Upward Salute or Urdhva Hastasana is a natural way to stretch the whole body,Consciously, or subconsciously, when you roll out of bed every morning, you raise your arms, stretch as your spine arches, and your head hangs at the back. It energizes you after you have had a full night’s sleep. That stretching is what this asana is all about. It’s a simple way to feel rejuvenated! The name comes from the Sanskrit words “urdhva” meaning “upward”, “hasta” meaning “hand”, and “asana” meaning “pose”.
What You Should Know Before You Do The Asana
This asana must be performed on an empty stomach. You must have your meals at least four to six hours before you practice yoga. You must also make sure that your bowels are empty. Those with shoulder or neck injuries should avoid fully raising their arms overhead. Instead, practice Mountain Pose or a gentler arm variation.
How To Do The Urdhva Hastasana : Step-by-Step Instructions
- You must begin by assuming the Tadasana. Stand with your arms at your sides. Then, gently raise them to the ceiling.
- Make sure that your arms are parallel to each other. You can also bring your palms together over your head. While you do this, make sure your shoulders are not hunched. If your palms are apart, then they must face each other. Your arms must be straight at all times such that they are activated all throughout, till your fingertips. Move your gaze upwards.
- Your shoulders must be away from your ears, and your shoulder blades must be pressed firmly on your back.
- Your thighs should be engaged in such a way that they pull the kneecaps up. Straighten your legs, but do not lock your knees. Always remember that a micro-bend in your knees is safer for your joints.
Keep these tips in mind when practicing the pose:
- Maintain the alignment of Tadasana throughout the pose. Thoroughly review the instructions for Tadasana before practicing Urdhva Hastasana.

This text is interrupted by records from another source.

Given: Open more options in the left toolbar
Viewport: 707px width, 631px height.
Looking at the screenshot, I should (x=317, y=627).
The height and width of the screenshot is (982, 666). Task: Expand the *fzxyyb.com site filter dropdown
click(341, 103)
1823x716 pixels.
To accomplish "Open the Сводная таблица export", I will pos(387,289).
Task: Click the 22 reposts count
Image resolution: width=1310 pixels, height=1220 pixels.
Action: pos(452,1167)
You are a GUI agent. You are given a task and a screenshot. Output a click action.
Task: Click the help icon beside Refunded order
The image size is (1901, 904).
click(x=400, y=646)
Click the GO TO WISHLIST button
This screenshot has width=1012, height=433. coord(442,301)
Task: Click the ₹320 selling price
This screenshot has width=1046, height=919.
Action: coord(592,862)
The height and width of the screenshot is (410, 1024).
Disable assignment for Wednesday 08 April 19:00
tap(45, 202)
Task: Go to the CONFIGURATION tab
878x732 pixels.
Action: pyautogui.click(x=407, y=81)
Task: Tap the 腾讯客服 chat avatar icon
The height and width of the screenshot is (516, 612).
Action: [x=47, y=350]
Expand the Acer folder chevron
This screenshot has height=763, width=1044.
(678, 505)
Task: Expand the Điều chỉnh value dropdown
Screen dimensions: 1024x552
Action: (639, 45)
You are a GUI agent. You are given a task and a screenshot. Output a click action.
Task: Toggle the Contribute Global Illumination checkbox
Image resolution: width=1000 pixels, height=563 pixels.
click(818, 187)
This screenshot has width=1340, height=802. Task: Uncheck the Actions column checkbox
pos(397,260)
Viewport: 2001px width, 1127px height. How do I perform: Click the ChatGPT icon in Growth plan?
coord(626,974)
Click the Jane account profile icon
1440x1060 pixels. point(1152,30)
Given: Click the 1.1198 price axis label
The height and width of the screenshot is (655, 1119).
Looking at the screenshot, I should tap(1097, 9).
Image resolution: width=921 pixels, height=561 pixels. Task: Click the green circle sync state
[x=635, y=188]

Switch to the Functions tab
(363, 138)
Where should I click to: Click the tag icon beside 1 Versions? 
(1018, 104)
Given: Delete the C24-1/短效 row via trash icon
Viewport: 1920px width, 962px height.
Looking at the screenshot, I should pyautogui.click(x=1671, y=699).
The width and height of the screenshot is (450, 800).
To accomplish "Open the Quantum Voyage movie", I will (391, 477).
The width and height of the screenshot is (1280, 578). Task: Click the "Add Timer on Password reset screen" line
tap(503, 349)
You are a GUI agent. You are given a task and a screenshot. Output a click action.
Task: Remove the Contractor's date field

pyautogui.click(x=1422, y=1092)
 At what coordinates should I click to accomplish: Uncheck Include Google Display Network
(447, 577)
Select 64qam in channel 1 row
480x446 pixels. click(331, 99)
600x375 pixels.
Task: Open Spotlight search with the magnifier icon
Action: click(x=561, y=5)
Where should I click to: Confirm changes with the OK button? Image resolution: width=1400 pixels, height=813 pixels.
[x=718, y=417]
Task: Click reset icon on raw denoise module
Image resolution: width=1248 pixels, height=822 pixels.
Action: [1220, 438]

- Keep your shoulders over your hips, and your hips in line with your ankles.
- Do not let your lower, front ribs poke forward. Draw them in and slightly down toward your belly. You may need to lower your arms to make this possible. If you do, that’s fine. It is more important to keep the alignment of your spine and ribs than to reach your arms very high.
- Only press your palms together while your arms are overhead if you can keep your arms straight without drawing your shoulders up or letting your ribs poke forward.
- If it’s difficult to straighten your arms when they’re overhead, bring your arms farther apart — shoulder-distance or wider. Stretch from your inner elbows to your palms to straighten the arms, and then extend through your fingertips.
- Beginners can practice the pose backed up against a wall. There will be a slight curve in your lower back, but your heels, buttocks, and shoulders should gently touch the wall. Keep your head away from the wall, with your ears in line with your shoulders.
To help straighten your raised arms, secure them with shoulder-width loop around your upper arms just above the elbows.
Modifications & Variations
You could intensify your stretch by converting this pose into a backbend. All you need to do is bend your spine backward as if you are leaning over a beach ball. You must let your neck hang back. Eventually, you should be able to take the Wheel Pose.
Benefits Of The Upward Salute
These are some amazing benefits of Urdhva Hastasana.
- It gives the belly a good stretch.
- It helps improve digestion.
- It gives the armpits and the shoulders a good stretch.
- It relieves stress and anxiety.
- It helps enhance body posture.
- It helps increase the capacity of the lungs.
- It improves blood circulation in the body.
- It eases sciatica.
You can practice Urdhva Hastasana throughout your day, whenever you need a full body stretch! By practicing it often, you’ll gain a better understanding of the alignment and movements of the pose — from which you can gain the confidence you’ll need to move into more advanced poses, like inversions and backbends.